# Congrats: A new mod in Italian!



## lsp

Do we have a new MOD in the Italian-English forum? Or is this old news? I don't know when it happened or if I missed the _auguri_, but let me now say...

CONGRATULATIONS/AUGURI to JANA!​


----------



## Jana337

Thank you, lsp. 

You didn't miss anything - my new powers were conferred on me in the night.

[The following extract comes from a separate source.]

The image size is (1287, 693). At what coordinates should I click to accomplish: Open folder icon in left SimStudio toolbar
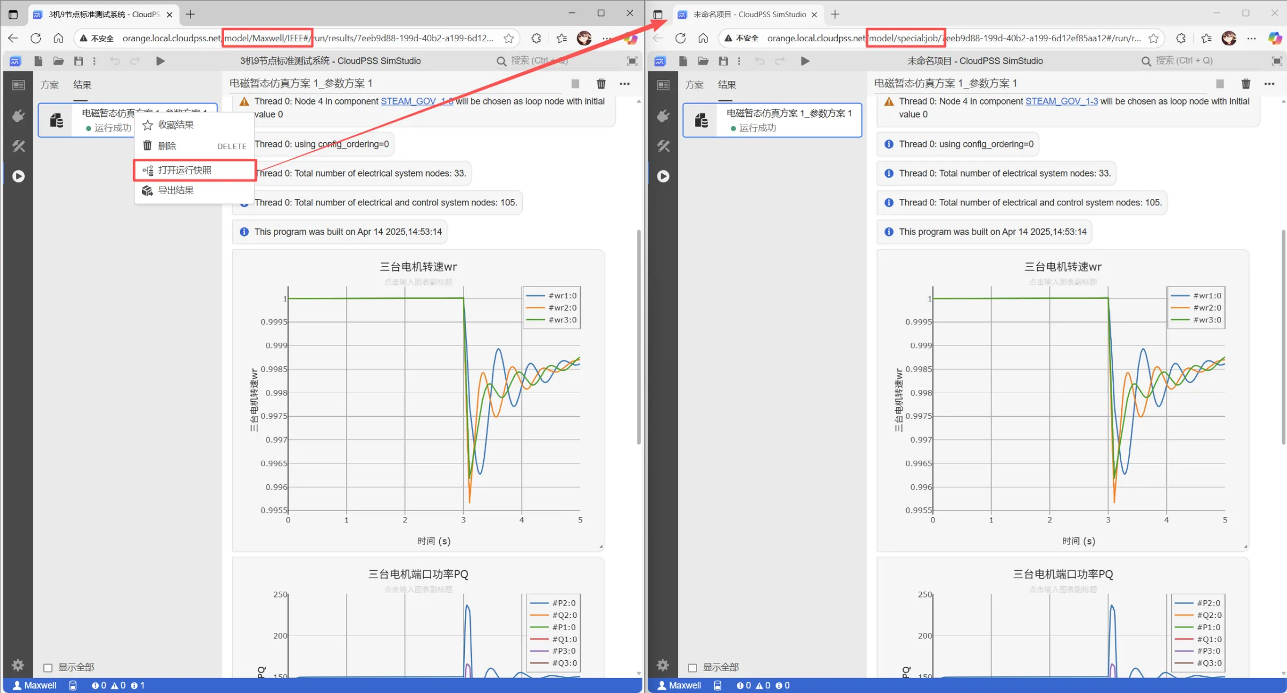[x=58, y=61]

So... let me use them immediately. 
I am moving this thread to the appropriate forum, OK? 

Jana


----------



## walnut

Praga-Paris-Milan, the old-Europe crew!!! Benvenuta Jana!!!  Walnut


----------



## Artrella

Felicidades Jana!!!! Auguri e buon lavoro!!!


----------



## timpeac

Congratulations Jana, hope you have lots of fun in the new role.


----------



## LadyBlakeney

¡Congratulazioni Jana!


----------



## LV4-26

Félicitations, Jana !


----------



## elroy

Tanti auguri!


----------



## NTFS

***************************************
** #^*!!!CONGRATULATIONS JANA!!!*^# **
***************************************​


----------



## Phryne

*
!!!!!!!!!CONGRATULATIONS!!!!!!!!!


*​


----------



## Whodunit

Ti congratulo molto cordialmente.   
(That's the wrongest sentence in the world!!!)


----------



## Citrus

*  ¡¡¡ Tanti Auguri Jana !!!  *​


----------



## cuchuflete

*Auguri Jana!

* Don't let your new responsibilities keep you from sharing your wisdom in the Culture Foro!


Un abbraccio,
Cuciu​


----------



## Alfry

complimenti Jana, 
nemmeno superman meriterebbe tutti questi superpoteri più di te


----------



## la grive solitaire

*CONGRATULATIONS,  JANA!  ​*  click here​


----------



## ILT

Felicidades Jana!!!


----------



## Jana337

Dear all,

thank you very much for your wishes. I will do as much as I can to live up to your expectations!

Jana


----------



## Like an Angel

* ***¡¡¡¡CONGRATULAZIONI JANA!!!!*** *​


----------



## Manuel_M

A very belated Well Done, Jana . And well-deserved-too.!!


----------